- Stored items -

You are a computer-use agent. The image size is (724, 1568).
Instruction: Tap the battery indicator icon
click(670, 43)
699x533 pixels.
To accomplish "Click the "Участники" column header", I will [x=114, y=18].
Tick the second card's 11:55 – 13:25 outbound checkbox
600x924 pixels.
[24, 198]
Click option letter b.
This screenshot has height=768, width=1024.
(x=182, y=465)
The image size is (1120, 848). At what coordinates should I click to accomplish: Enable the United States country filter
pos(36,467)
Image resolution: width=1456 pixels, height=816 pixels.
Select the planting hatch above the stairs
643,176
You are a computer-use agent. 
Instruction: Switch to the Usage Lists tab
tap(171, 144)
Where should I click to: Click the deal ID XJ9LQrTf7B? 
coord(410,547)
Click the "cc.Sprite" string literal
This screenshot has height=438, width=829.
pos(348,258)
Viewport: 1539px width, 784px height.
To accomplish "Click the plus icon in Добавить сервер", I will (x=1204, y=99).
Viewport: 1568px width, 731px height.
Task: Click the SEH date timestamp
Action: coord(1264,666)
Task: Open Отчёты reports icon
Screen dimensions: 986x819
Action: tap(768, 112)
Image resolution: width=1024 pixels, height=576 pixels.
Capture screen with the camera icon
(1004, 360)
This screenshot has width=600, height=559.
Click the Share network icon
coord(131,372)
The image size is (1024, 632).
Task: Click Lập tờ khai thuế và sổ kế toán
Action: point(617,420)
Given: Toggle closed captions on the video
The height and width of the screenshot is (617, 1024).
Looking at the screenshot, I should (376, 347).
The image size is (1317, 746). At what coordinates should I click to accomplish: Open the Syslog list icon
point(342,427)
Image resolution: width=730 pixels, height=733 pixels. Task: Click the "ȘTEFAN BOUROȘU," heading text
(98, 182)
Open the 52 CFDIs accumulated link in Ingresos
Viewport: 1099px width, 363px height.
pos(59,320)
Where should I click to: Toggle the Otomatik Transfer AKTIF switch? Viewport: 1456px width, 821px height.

- What is required -
From the data above, copy each line that has the string "agent".

- Written solution -
You are a computer-use agent. The image size is (724, 1568).
You are a computer-use agent. 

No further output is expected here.